测试结果显示,使用gRPC和Protobuf传输大文件在多个方面均优于传统TCP方法:
- 传输速度: gRPC利用HTTP/2的多路复用功能,可以在一个连接中并行传输多个文件,显著提升了传输效率。
- 资源利用率: gRPC的传输过程中CPU利用率较低,内存复用率较高,更适合长时间运行的应用场景。
- 错误处理: gRPC内置的错误处理机制能有效地管理网络问题和数据传输错误,保证数据的完整性。
- 高效的数据序列化: Protobuf非常高效,生成的数据包体积小,通常比相等的XML小3到10倍。这意味着在网络上传输相同的数据量时,Protobuf需要的带宽更少。
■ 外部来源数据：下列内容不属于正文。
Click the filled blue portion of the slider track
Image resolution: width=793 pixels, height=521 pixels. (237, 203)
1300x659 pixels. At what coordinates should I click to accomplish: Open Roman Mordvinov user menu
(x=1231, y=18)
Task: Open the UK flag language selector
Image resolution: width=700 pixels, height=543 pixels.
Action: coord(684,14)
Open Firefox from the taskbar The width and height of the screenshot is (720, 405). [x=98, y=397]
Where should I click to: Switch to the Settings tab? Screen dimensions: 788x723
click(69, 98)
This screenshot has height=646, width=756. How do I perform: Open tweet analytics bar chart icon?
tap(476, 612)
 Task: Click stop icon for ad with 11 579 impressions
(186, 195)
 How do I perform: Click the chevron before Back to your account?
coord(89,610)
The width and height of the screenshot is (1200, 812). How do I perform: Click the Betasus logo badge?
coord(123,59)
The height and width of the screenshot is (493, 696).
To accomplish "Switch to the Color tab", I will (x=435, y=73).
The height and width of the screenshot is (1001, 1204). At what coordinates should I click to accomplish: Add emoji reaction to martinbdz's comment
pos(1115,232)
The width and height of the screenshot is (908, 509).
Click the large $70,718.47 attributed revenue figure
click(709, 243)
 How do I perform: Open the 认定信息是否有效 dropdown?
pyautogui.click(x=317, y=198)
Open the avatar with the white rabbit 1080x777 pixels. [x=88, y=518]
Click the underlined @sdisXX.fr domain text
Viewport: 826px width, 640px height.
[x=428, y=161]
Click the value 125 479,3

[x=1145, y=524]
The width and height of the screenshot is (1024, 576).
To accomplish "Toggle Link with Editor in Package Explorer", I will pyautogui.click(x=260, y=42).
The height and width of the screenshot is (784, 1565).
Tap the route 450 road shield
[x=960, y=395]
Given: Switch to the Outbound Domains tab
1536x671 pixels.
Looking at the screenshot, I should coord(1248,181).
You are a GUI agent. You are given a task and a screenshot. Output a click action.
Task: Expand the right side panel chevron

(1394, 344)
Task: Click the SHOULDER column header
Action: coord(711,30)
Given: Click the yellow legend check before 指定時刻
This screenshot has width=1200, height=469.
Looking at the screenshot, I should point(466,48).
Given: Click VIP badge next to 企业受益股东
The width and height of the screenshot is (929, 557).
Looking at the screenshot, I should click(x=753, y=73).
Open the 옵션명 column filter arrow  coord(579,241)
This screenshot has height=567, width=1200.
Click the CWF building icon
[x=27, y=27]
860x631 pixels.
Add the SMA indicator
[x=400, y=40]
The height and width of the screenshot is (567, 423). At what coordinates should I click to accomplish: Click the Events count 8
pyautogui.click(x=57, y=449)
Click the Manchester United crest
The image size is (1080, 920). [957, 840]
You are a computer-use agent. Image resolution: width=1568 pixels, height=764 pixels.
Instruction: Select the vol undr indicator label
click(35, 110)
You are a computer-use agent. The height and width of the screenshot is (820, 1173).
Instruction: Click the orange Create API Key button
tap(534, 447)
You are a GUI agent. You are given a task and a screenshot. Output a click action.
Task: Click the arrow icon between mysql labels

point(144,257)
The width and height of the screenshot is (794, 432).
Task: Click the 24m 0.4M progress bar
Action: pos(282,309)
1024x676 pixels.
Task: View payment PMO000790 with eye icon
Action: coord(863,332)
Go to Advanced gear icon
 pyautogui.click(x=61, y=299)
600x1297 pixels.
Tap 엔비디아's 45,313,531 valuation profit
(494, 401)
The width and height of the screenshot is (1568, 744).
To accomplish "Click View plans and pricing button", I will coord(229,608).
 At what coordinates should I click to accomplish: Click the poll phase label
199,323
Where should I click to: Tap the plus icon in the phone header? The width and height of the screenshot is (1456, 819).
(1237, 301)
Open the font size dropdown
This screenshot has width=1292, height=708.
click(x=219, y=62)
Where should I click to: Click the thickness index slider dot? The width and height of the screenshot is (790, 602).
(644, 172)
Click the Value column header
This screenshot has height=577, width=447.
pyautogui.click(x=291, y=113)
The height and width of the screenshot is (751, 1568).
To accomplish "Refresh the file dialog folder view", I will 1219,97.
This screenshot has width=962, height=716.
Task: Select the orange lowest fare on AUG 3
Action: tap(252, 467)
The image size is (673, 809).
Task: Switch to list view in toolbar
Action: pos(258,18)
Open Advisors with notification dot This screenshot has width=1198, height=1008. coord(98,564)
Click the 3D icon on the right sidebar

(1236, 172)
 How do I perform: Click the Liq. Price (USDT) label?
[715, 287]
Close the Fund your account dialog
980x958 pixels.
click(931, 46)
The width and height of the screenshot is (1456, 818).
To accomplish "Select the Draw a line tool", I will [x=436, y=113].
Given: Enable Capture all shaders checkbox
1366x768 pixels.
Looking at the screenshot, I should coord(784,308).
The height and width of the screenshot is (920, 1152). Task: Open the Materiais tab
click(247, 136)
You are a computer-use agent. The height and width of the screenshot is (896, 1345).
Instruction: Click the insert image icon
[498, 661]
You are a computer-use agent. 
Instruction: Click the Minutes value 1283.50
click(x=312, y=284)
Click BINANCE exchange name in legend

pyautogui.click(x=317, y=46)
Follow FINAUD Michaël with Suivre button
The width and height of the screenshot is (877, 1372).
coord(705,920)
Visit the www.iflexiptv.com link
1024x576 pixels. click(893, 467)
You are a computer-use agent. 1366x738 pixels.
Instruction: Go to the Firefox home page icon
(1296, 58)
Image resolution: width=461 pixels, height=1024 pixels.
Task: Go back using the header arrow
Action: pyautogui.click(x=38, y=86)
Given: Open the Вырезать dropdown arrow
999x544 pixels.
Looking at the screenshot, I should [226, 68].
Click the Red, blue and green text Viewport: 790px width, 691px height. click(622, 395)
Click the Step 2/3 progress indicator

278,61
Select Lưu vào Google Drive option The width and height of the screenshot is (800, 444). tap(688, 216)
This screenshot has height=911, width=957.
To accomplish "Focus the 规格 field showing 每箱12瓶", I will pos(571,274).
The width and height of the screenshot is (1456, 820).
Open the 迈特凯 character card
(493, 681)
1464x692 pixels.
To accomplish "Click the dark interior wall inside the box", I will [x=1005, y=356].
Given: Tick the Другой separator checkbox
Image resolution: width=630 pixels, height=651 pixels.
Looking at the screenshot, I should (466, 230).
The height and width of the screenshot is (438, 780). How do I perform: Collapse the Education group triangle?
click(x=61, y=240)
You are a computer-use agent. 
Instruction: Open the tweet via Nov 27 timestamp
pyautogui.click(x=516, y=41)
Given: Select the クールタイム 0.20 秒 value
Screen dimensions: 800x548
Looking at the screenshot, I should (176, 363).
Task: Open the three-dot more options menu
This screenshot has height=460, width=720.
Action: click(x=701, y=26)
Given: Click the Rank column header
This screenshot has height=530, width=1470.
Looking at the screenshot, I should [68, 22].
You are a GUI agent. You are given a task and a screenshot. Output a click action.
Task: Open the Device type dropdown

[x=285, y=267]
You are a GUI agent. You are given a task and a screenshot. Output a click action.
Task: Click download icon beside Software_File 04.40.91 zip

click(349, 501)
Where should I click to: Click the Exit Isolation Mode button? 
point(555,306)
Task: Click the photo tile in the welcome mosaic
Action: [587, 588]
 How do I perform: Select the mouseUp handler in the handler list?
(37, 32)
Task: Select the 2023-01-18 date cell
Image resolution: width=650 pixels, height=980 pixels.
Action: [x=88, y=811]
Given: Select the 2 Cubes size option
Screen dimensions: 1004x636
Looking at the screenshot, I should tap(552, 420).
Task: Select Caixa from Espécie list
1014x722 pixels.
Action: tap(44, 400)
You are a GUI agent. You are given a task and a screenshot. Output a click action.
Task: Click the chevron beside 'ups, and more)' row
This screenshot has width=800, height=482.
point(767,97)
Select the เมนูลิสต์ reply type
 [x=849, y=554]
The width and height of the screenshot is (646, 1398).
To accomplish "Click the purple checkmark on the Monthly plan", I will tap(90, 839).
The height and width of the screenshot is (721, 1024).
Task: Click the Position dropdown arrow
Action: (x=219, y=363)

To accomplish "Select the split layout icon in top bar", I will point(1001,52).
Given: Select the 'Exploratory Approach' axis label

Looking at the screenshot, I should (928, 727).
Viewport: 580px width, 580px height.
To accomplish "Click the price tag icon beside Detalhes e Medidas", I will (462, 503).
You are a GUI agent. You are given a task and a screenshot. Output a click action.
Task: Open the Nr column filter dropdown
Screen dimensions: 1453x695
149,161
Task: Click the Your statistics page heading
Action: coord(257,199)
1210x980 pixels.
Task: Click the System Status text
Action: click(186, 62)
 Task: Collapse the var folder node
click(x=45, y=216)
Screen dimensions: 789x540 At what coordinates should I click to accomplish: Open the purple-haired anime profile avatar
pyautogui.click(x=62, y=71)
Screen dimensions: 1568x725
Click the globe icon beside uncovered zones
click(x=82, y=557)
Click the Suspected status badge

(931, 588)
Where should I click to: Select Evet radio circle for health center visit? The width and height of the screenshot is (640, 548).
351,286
- 快速序列化与反序列化: Protobuf提供了非常快的数据序列化和反序列化能力,这对于性能要求高的应用尤其重要,可以显著减少数据处理时间。
- 明确的结构定义: 使用Protobuf可以让数据结构更加清晰和严格,有助于团队内部的沟通和后期的维护。
- 避免手动解析:与自定义的二进制格式相比,Protobuf避免了手动解析数据的错误和复杂性,因为解析工作是自动化的,由工具链支持。
5. 结论
使用gRPC和Protobuf传输大文件,不仅提高了传输速度,而且确保了更高的可靠性和更低的资源消耗。这使得gRPC成为大规模数据处理和分布式系统中的理想选择。未来,随着技术的进一步成熟和优化,预计gRPC在更多场景中将显示出其优越性。
希望本文对于那些寻求改进大文件传输性能的开发者有所帮助,并能够启发更多的技术创新和应用。